Evaluating a Vision-Language Artificial Intelligence Model as a Screening Tool for Preoperative Chest Radiographs

Purpose To evaluate the clinical utility of a vision-language model (VLM)-based artificial intelligence (AI) model as a screening tool for preoperative chest radiographs, focusing on its potential to reliably identify patients who do not require further clinical evaluation.
Methods and Materials The study was conducted using 1,689 preoperative chest radiographs from the CheXpert Plus dataset, which is a publicly available collection of chest radiographs with radiology reports, specifically selecting posteroanterior (PA) and anteroposterior (AP) views with an indication of preoperative evaluation. The VLM-based AI model was developed to compute similarity scores between chest radiographs and textual descriptions, such as findings and impressions, presented as numeric values. The AI model used in this study is capable of identifying 17 findings requiring further preoperative clinical evaluation, including pneumothorax, mediastinal widening, lung opacity, and others. For each finding, thresholds maximizing the F2 score were determined using separate public and private validation sets; the private set was collected under Institutional Review Board (IRB) approval. Performance metrics, including sensitivity, specificity, accuracy, positive likelihood ratio (PLR), and negative likelihood ratio (NLR), were computed with 95% confidence intervals.

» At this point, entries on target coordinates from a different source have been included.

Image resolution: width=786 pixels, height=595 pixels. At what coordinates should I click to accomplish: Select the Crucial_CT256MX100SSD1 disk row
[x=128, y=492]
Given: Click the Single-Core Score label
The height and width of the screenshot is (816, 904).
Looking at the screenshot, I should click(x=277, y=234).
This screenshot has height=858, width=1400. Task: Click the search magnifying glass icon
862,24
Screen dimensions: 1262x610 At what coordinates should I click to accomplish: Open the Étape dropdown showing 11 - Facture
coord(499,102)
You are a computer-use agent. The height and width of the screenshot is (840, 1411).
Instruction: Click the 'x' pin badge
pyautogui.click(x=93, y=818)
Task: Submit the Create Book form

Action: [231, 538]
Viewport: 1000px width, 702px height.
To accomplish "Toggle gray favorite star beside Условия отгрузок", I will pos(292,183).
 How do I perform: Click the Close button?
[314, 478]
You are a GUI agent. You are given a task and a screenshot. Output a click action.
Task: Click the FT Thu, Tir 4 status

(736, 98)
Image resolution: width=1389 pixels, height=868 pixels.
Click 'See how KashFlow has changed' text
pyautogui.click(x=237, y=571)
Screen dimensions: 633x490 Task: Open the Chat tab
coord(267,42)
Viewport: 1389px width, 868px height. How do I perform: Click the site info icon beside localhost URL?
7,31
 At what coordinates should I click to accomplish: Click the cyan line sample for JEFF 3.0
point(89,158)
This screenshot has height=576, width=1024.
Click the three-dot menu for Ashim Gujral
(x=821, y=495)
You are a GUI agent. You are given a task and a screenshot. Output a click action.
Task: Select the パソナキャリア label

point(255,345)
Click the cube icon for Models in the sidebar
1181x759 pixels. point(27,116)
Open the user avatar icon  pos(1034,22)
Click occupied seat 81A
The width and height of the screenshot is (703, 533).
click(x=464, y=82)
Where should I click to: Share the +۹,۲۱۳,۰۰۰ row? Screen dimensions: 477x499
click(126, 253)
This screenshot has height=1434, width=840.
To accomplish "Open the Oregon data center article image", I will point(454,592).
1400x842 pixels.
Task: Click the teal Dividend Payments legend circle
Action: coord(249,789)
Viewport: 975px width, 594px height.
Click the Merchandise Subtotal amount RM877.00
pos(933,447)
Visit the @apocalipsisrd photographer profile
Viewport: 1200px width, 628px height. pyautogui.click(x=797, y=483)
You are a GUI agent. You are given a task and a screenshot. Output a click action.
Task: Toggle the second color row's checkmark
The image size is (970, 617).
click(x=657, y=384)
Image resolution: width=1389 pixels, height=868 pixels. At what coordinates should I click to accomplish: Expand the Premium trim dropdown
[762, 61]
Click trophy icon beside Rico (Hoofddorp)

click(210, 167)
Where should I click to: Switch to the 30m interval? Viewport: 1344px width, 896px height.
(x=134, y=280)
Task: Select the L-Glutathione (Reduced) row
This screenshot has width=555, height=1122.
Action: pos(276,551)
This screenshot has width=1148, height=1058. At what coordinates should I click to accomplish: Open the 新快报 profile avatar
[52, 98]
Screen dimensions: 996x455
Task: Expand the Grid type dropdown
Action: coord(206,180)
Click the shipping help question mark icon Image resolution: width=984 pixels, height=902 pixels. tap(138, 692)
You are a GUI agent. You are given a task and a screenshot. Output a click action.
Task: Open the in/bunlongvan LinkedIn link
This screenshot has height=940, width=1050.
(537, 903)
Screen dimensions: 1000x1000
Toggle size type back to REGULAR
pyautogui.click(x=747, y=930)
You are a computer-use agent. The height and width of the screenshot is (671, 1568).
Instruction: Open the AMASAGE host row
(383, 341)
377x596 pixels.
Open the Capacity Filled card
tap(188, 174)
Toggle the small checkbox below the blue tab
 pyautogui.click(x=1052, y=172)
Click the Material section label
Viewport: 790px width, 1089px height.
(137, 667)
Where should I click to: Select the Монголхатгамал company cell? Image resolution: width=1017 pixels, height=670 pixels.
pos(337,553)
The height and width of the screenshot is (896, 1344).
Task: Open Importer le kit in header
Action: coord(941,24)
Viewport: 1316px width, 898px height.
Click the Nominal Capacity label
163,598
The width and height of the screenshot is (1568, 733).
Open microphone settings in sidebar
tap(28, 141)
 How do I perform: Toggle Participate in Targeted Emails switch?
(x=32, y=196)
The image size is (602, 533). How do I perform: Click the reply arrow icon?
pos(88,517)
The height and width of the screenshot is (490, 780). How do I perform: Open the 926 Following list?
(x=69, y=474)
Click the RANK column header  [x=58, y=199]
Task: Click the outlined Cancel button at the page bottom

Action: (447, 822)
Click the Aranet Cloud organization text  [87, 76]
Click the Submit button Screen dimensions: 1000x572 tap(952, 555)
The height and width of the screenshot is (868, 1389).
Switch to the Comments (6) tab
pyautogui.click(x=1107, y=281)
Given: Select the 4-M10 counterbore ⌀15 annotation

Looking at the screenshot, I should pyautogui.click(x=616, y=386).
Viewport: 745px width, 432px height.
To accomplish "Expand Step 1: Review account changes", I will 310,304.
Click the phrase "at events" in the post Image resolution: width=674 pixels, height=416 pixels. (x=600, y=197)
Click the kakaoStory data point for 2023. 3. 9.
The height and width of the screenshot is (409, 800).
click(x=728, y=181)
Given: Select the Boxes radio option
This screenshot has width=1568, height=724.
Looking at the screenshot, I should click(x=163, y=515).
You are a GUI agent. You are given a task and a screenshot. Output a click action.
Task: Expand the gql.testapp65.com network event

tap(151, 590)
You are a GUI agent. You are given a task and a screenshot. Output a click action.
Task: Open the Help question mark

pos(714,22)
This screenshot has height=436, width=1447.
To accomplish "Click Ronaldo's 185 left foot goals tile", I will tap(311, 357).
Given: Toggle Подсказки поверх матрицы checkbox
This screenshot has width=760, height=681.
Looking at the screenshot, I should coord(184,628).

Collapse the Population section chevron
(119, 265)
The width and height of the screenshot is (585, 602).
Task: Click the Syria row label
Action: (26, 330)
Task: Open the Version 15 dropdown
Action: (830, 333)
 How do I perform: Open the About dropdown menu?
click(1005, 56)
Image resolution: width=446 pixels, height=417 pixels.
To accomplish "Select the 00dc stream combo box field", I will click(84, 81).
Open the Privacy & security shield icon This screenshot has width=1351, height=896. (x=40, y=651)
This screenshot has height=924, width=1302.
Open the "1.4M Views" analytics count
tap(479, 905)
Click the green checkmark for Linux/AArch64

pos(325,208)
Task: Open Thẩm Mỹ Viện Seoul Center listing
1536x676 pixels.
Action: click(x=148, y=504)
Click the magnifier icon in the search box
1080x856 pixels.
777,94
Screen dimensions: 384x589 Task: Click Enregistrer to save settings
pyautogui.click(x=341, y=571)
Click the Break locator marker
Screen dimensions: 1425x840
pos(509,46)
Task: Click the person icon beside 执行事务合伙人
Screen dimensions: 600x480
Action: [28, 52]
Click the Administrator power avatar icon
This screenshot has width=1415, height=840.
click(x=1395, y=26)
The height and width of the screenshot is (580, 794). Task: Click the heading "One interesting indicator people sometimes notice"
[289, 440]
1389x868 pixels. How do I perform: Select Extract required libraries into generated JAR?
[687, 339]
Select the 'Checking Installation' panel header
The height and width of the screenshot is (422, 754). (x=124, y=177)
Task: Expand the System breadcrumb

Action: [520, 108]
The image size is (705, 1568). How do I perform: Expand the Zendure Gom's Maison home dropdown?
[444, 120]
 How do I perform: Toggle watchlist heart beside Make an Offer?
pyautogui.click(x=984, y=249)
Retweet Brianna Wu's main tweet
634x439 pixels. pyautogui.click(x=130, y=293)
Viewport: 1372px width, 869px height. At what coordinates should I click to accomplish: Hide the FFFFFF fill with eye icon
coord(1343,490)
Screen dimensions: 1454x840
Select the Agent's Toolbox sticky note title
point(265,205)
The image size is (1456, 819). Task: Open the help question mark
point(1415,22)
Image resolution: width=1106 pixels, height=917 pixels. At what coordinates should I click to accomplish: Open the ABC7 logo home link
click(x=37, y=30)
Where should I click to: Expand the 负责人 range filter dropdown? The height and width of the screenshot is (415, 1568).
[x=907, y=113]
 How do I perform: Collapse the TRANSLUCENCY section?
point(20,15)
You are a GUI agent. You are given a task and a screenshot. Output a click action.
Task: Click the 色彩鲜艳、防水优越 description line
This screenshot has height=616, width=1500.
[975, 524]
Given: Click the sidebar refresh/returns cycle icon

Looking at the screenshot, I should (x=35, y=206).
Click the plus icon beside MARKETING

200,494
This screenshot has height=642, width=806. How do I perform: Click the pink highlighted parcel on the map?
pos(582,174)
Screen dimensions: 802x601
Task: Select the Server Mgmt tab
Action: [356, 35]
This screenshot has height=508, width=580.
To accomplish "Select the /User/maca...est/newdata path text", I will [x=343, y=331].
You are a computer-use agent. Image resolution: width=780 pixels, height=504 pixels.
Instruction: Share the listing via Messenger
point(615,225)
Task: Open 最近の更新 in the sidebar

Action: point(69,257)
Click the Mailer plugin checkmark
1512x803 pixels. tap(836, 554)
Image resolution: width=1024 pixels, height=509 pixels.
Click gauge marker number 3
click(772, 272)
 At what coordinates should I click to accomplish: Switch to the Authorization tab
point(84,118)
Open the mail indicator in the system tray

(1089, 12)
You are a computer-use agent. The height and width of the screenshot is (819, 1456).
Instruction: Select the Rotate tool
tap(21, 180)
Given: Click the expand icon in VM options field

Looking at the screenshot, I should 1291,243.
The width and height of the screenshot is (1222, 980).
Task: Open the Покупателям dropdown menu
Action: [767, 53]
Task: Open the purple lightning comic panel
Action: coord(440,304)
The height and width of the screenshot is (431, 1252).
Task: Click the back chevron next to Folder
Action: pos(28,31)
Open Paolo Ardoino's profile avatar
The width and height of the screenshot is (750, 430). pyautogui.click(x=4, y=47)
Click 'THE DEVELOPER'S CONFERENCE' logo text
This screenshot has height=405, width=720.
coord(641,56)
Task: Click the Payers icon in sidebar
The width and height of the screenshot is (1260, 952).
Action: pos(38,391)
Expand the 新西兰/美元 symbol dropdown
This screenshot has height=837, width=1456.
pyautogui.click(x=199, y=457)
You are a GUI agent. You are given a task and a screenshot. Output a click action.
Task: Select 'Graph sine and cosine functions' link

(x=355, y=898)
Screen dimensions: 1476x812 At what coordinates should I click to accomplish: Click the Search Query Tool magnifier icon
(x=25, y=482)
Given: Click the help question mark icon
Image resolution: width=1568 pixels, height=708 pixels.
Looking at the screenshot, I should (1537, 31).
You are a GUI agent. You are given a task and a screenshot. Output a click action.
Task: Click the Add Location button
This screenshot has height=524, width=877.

Results A total of 1,689 chest radiographs (54% males; mean age, 60.8 ± 17.3 years) were analyzed. Among them, 467 (27.6%) were negative reports with no findings corresponding to the predefined findings, while 1,222 (72.3%) were positive reports based on the presence of at least one relevant finding. The AI model demonstrated 90.5% sensitivity (95% CI: 89.1-91.9%), 52.9% specificity (95% CI: 50.5-55.3%), 80.1% accuracy (95% CI: 78.2-82.0%), 1.92 PLR (95% CI: 1.89-1.95), and 0.18 NLR (95% CI: 0.15-0.21).
Conclusions The AI model’s high sensitivity and favorable NLR indicate that its negative predictions can be reliably trusted for preoperative screening. However, low specificity and low PLR indicate that positive predictions may not be fully reliable. Further study is needed to demonstrate the clinical utility of physician decision-making when assisted by the AI model.
Clinical Relevance Statement This VLM-based AI model can aid in streamlining preoperative assessments by reliably identifying cases that do not require further workup, thereby reducing the burden on radiologists.